> [STATED TASK]
Can you arrange every line of the records below as a Markdown table with two columns, Row and Line, numbering the rows and skipping blank lines? Keep the pictures out of your answer.

(Dataset records)
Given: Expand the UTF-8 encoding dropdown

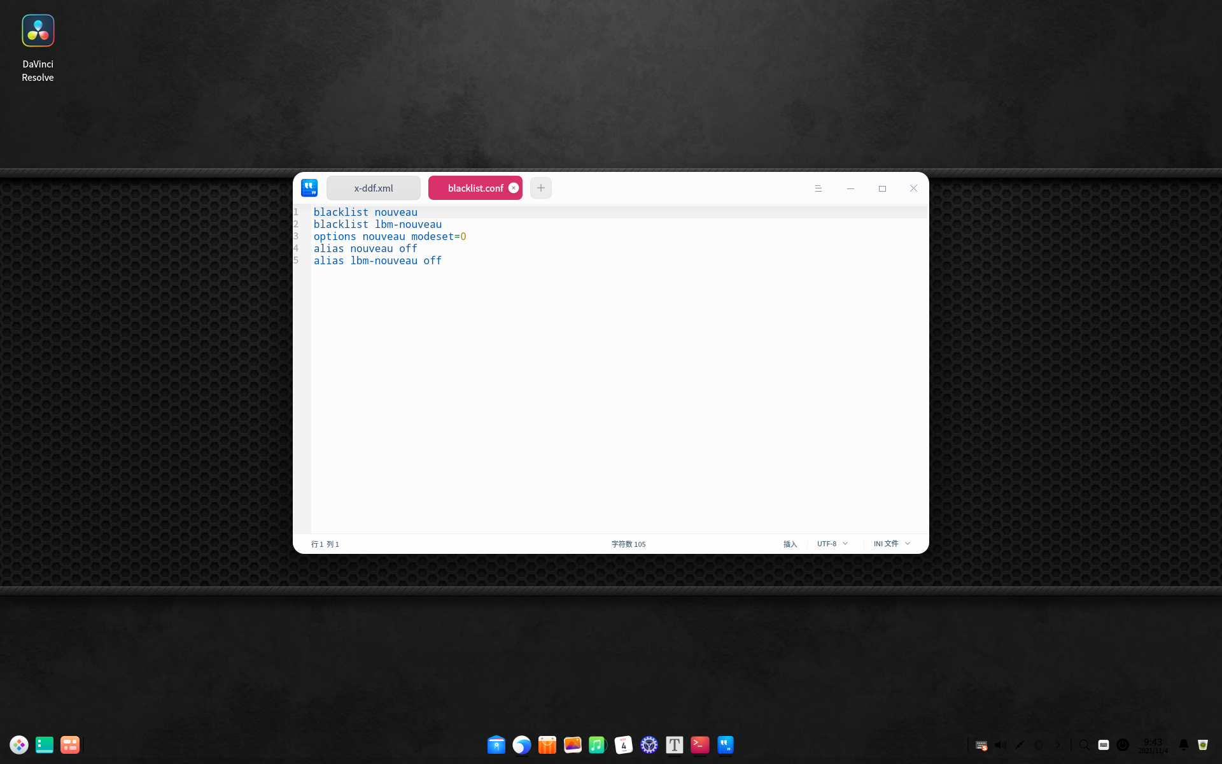Looking at the screenshot, I should [832, 544].
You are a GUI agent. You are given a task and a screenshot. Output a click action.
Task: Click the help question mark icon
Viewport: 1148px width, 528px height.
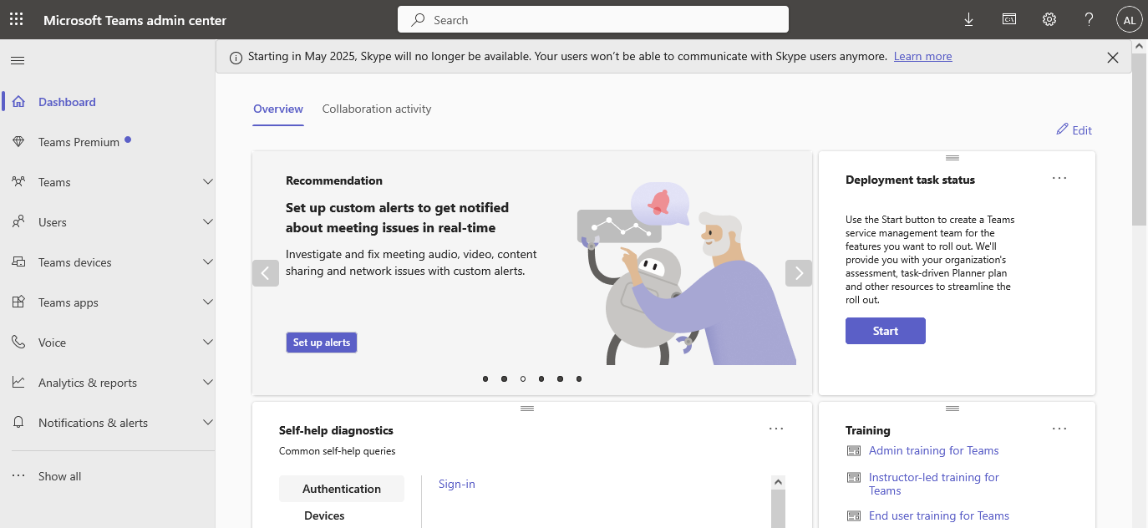tap(1090, 20)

> [TASK OUTPUT]
| Row | Line |
|---|---|
| 1 | Given: Expand the UTF-8 encoding dropdown |
| 2 | Looking at the screenshot, I should [832, 544]. |
| 3 | You are a GUI agent. You are given a task and a screenshot. Output a click action. |
| 4 | Task: Click the help question mark icon |
| 5 | Viewport: 1148px width, 528px height. |
| 6 | tap(1090, 20) |